═════ DATA SUPPLIED ═════

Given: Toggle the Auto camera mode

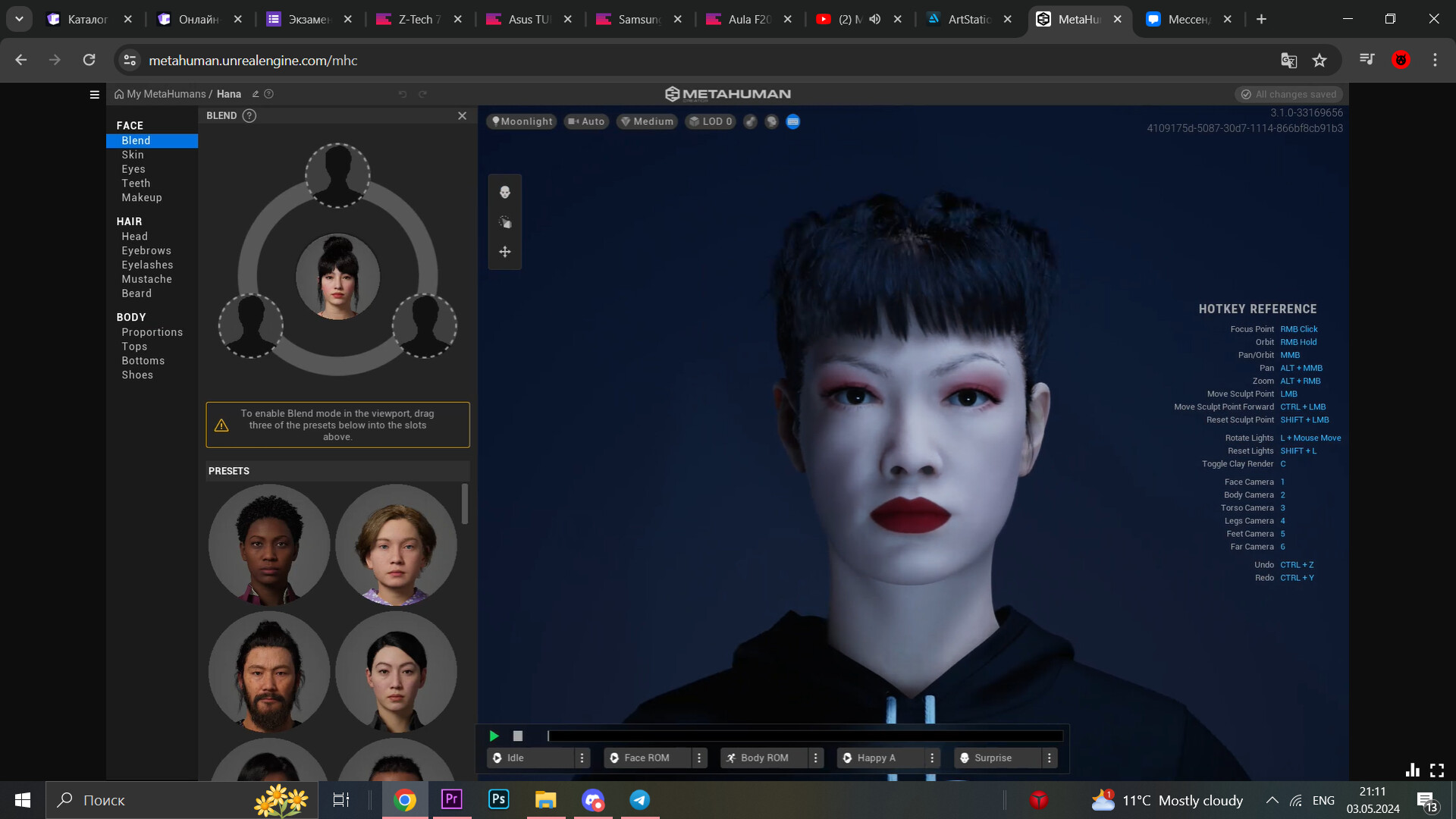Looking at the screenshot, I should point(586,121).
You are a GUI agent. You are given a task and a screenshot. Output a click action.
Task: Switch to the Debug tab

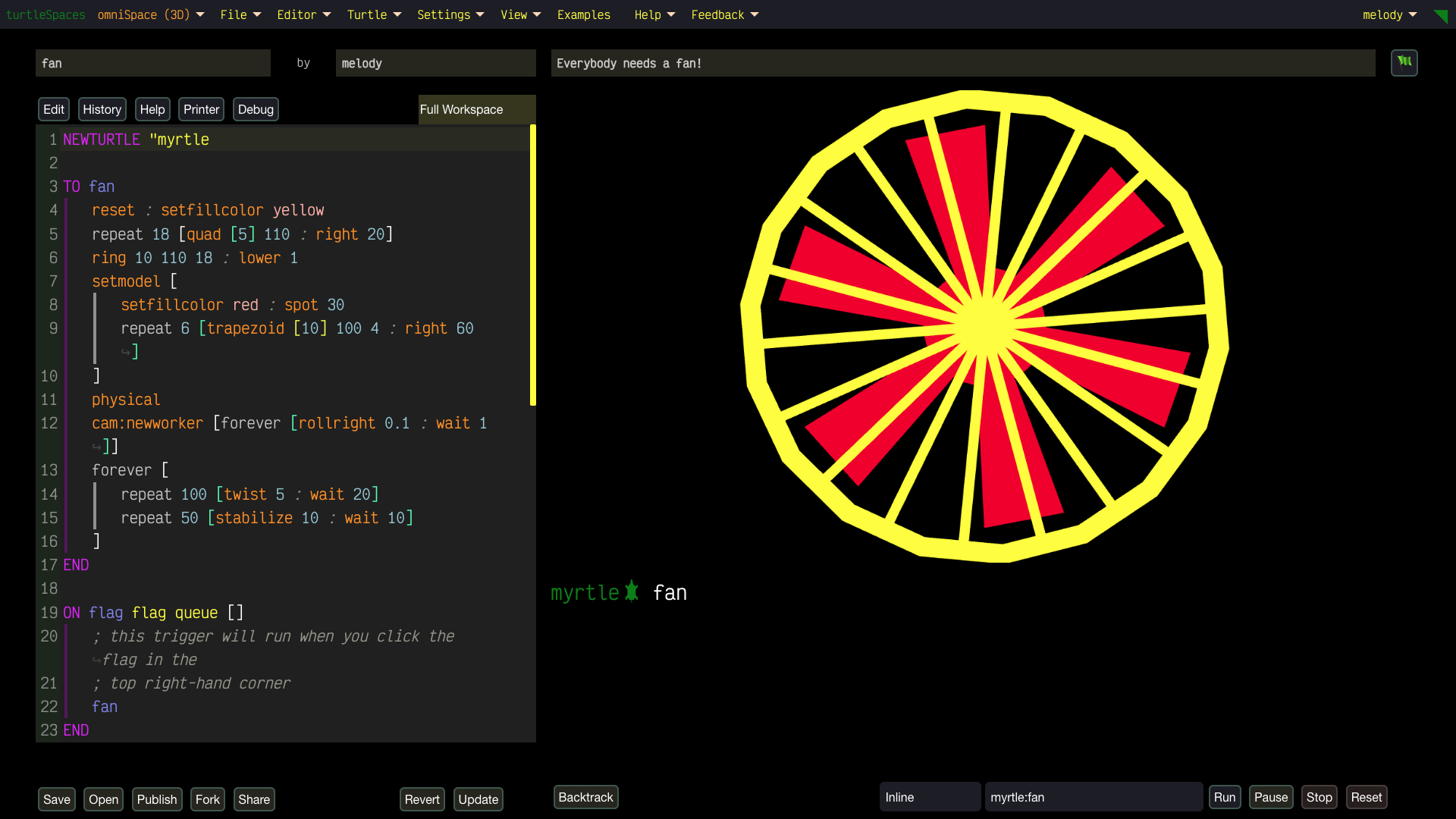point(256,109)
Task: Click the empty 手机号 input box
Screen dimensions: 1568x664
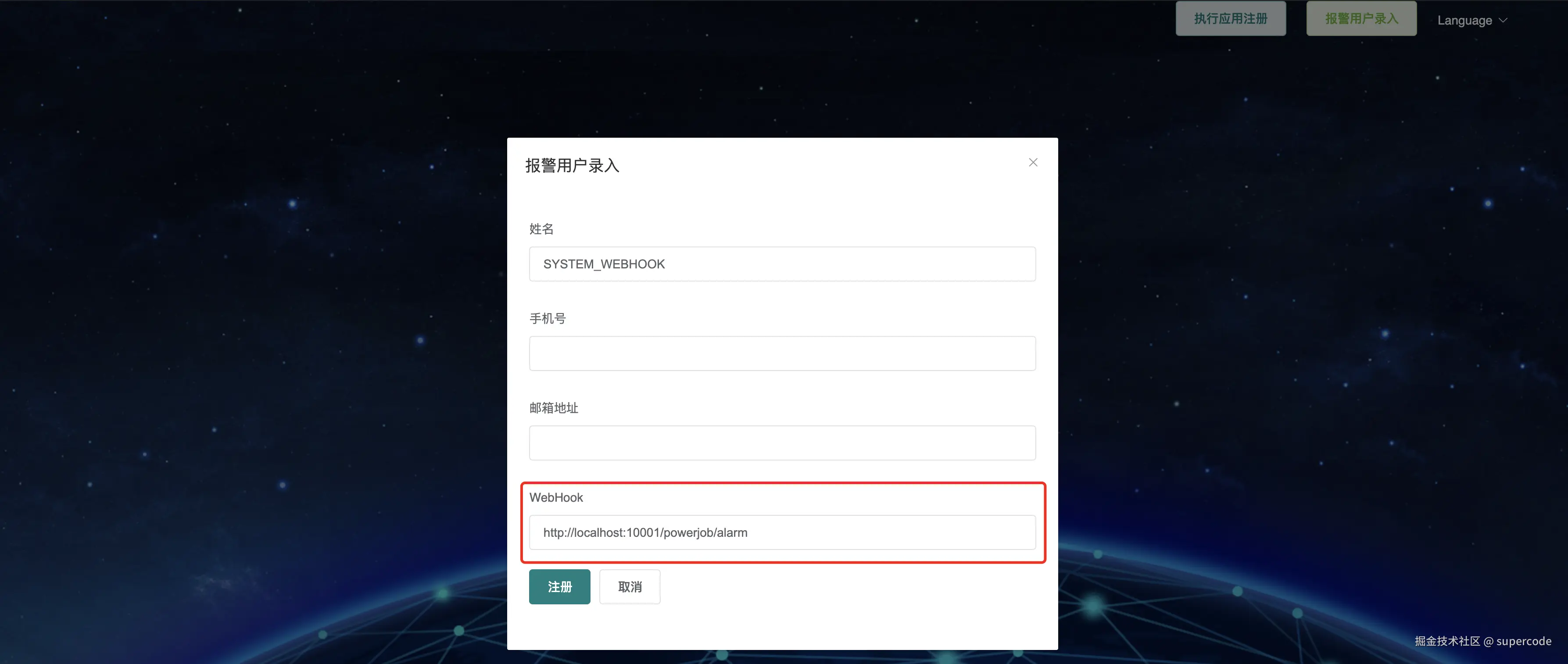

═════
═════ DATA SUPPLIED ═════

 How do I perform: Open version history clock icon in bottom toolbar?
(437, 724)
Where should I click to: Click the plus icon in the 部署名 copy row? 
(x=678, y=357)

═════
═════ DATA SUPPLIED ═════

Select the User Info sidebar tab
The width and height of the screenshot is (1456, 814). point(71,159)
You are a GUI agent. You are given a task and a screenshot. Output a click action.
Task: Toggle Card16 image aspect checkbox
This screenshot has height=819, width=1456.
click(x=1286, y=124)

═════

• AIM OF THE EXERCISE
No picture is to be printed. Output exactly the lines above from the line containing "Task: Switch to the Debug tab" through the line containing "Screen dimensions: 1568x664".

• RESULT OF THE EXERCISE
Task: Switch to the Debug tab

point(256,109)
Task: Click the empty 手机号 input box
Screen dimensions: 1568x664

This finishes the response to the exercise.